Sütü çok önemsediğini belirten Özdemir, şunları kaydetti: "Maalesef ülkemizde süt ve süt ürünlerini yeteri kadar tüketmiyoruz. Türkiye'de kemik hastalıkları erken yaşlarda görülürken, Avrupa Birliği ülkelerinde 70'li yaşlardan sonra başlıyor. Biz günlük ihtiyacımız olan süt ve süt ürünlerinin dörtte birini bile tüketmiyoruz. Türkiye'de yıllık içme sütü 25 litre civarında. Avrupa Birliği ülkelerinde 70-80 litre, hatta bazı ülkelerde 120 litreye çıkıyor kişi başına tüketim. Hakikaten biz az tüketiyoruz ileri yaşlarda bunun problemini yaşıyoruz."
Özdemir, "Sadece kalsiyumu almak önemli değil, onu vücuda lokalize etmek gerekiyor. O da hareketle oluyor. Yani kalsiyumu alıp, oturuyorsanız bunun kaslara, kemiklere lokalize olmadığı zaman bundan da bir sonuç alamıyorsunuz. Kalsiyumu günlük ağırlıklı olarak sütten ve yoğurttan almak gerekiyor. Bunun yerine peynir de tüketilebilir" ifadesini kullandı.

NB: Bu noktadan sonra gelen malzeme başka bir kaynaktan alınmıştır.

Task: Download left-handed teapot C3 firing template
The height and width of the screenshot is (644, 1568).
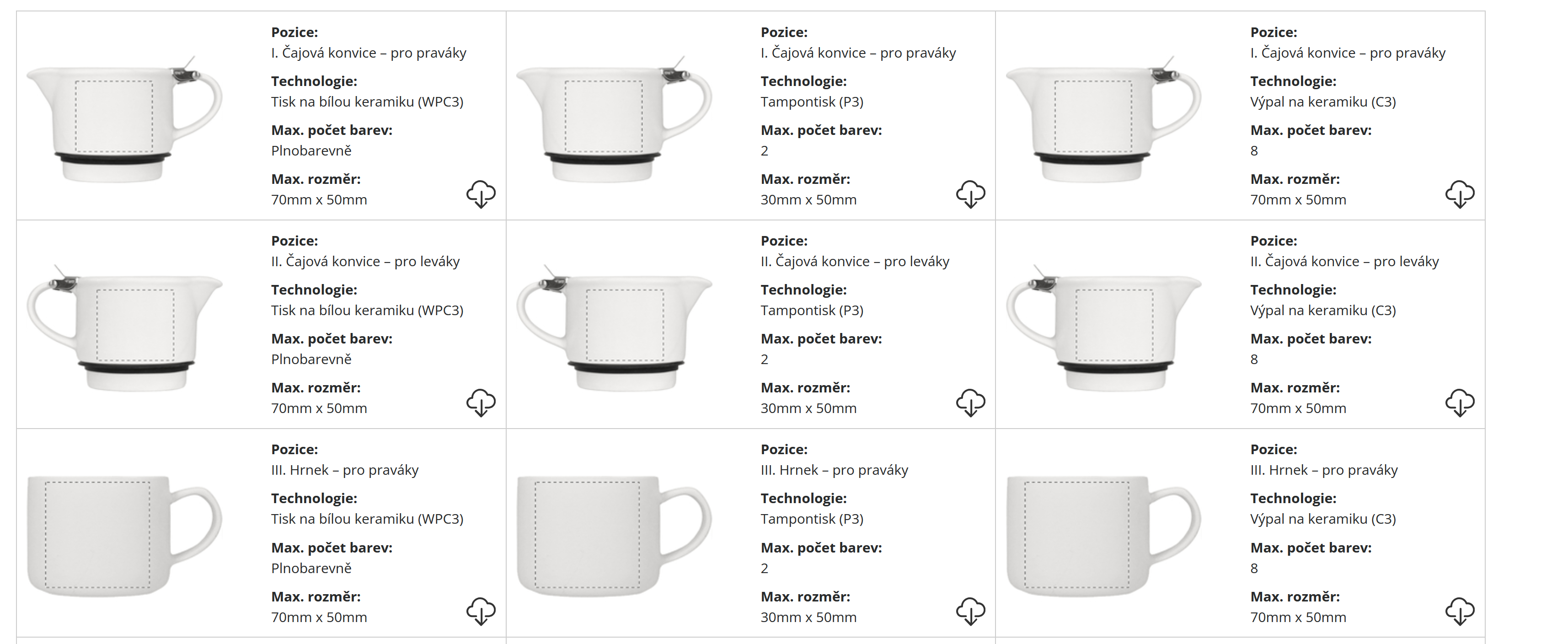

"100 gram peynir 600 miligram kalsiyumu karşılar. 100 gram kaşar peyniri yerseniz kalsiyum ihtiyacının hepsini karşılarsınız ama hem ekonomik olarak hem de vücudumuza her gün bu kadar peynir iyi gelmeyebilir" diyen Özdemir, herkesin kalsiyum konusunda bilinçli olmasını istedi.
Annelere de uyarıda bulunan Prof. Dr. Özdemir, "Çocuklara süt içirip, hemen uyutmamak gerekiyor. Çocuk sütünü içip, biraz hareket etmeli. Kalsiyumun vücuda lokalize olması açısından hareket etmesi önemli ama tabii çocuklar sütü günün her öğünü tüketmeli" dedi.